Brüssel – Neue Regeln und die Androhung von Milliardenstrafen sollen die Marktmacht von Internet-Giganten wie Facebook, Google oder Amazon in der EU begrenzen. Dazu legte die EU-Kommission ein umfassendes Digital-Paket vor, das den digitalen Raum in der EU – aber auch darüber hinaus – neu ordnen könnte. Als letzte Option droht die Kommission sogar damit, Tech-Riesen zu zerschlagen.

Die neuen Vorschläge sollten sicherstellen, „dass wir als Nutzer Zugang zu einer großen Auswahl sicherer Produkte und Dienste im Netz haben“, sagte die für Digitales zuständige EU-Kommissionsvizepräsidentin Margrethe Vestager. Zudem solle fairer und freier Wettbewerb gewährleistet werden. Dass die EU den Tech-Riesen zu Leibe rücken will, wurde von Politikern und Verbraucherschützern weitgehend positiv aufgenommen.

Vestager verglich die Situation mit der ersten Ampel, die Ordnung auf die Straßen in den USA gebracht habe. „Sie wurde erfunden als Antwort auf einen großen technologischen Wandel – die Erfindung des Autos.“ Wie damals auf der Straße habe man heute eine derartige Zunahme beim Online-Verkehr, „sodass wir Regeln aufstellen müssen, um das Chaos zu ordnen“. Zuletzt wurden in der EU vor 20 Jahren umfassende Spielregeln für digitale Dienste und Online-Plattformen festgelegt. Google war da gerade erst gegründet, Amazon verkaufte hauptsächlich Bücher und Facebook entstand Jahre später.

Derzeit hält die aktuelle Gesetzeslage oft nicht Schritt mit neuen Entwicklungen. Die großen Tech-Unternehmen schaffen oft Fakten, ehe die Gesetzgeber reagieren können. Frühere Wettbewerbsstrafen etwa gegen Google und Amazon wurden erst nach jahrelanger Untersuchung verhängt. Für mögliche Konkurrenten, die mit unfairen Praktiken verdrängt wurden, ist es dann zu spät.

EU-Binnenmarktkommissar Thierry Breton betonte am Dienstag zwar, die Vorschläge richteten sich gegen kein bestimmtes Unternehmen – allerdings ist offensichtlich, wen sie besonders treffen würden. Facebook zeigte sich in einer ersten Reaktion dennoch aufgeschlossen für die Vorschläge. Man begrüße einheitliche EU-Regeln und mehr Verantwortung dafür, schädliche Inhalte zu löschen, sagte ein Sprecher. Karan Bhatia von Google zeigte sich hingegen besorgt, dass die Vorschläge „offenbar speziell auf eine Handvoll Unternehmen abzielen und die Entwicklung neuer Produkte zur Unterstützung kleiner Unternehmen in Europa erschweren“. Man werde die Vorschläge sorgfältig prüfen.
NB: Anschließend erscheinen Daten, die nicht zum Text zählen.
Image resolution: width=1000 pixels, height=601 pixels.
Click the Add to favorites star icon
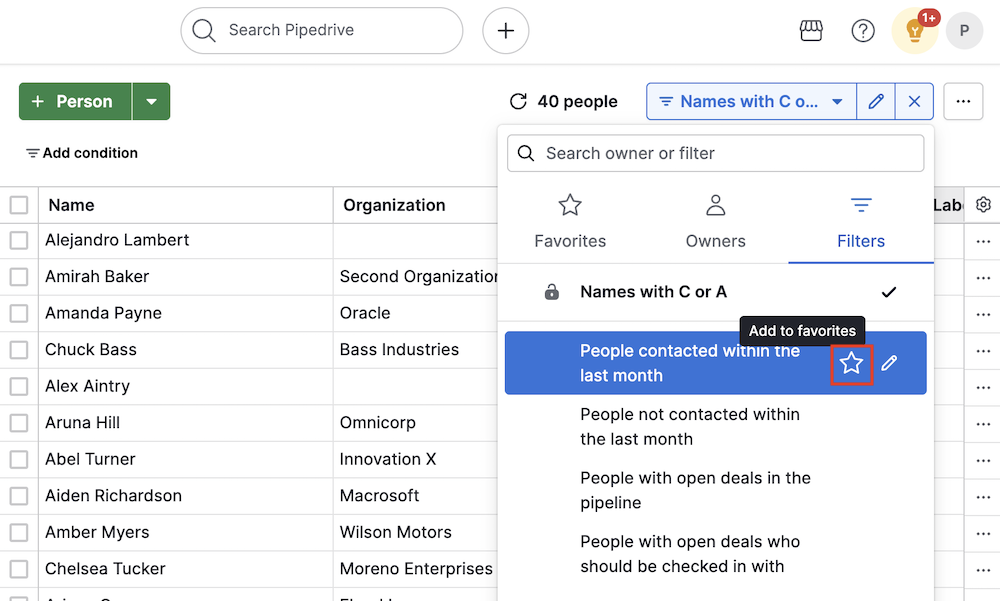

Die EU-Kommission geht die aktuellen Probleme gewissermaßen von zwei Seiten an. Das Gesetz für digitale Märkte (Digital Markets Act, DMA) befasst sich mit den wettbewerbsrechtlichen Aspekten. Das Gesetz für digitale Dienste (Digital Services Act, DSA) geht gesellschaftliche Fragen an. Bevor die Vorschläge der EU-Kommission umgesetzt werden, müssen EU-Staaten und Europaparlament sich noch auf eine Linie verständigen.
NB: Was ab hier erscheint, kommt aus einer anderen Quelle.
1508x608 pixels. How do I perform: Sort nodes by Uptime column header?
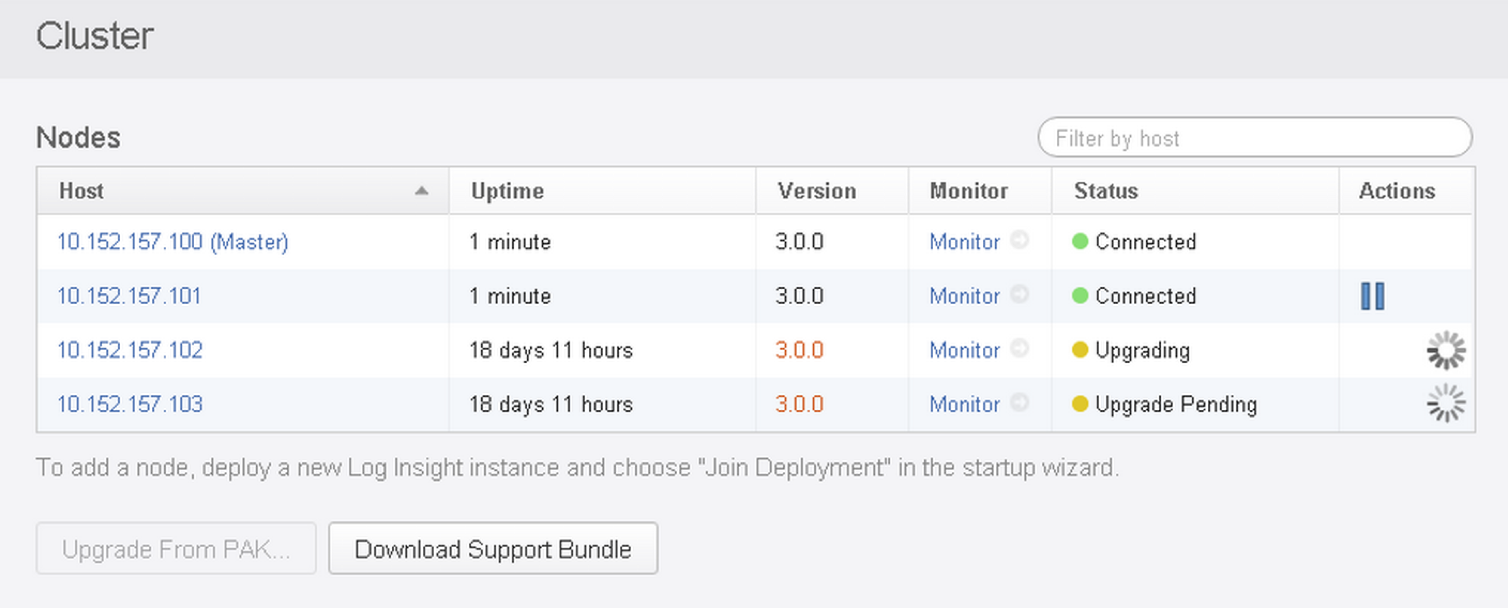point(507,191)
Der DSA sieht nun vor, dass alle Online-Plattformen bestimmte Regeln beachten müssen – die großen Anbieter aber deutlich mehr als die kleinen. Unter anderem müssten Online-Plattformen ihre Werbung und auch ihre Empfehlungsalgorithmen transparenter machen. Nutzer sollten wissen, warum ihnen die Produkte bestimmter Anbieter weiter oben angezeigt werden – und andere gar nicht, sagte Vestager. Illegale Inhalte wie Hassrede oder Missbrauchsdarstellungen müssten zudem zügig entfernt werden. Zugleich müssten Nutzer die Möglichkeit zur Beschwerde haben. Marktplätze wie Amazon müssten die Anbieter auf ihrer Seite überprüfen, damit weniger gefälschte Ware im Netz landet.

Bei Verstößen gegen diese Vorgaben sind Strafen von bis zu sechs Prozent des jährlichen Umsatzes vorgesehen – bei den Tech-Riesen ginge das schnell in die Milliarden.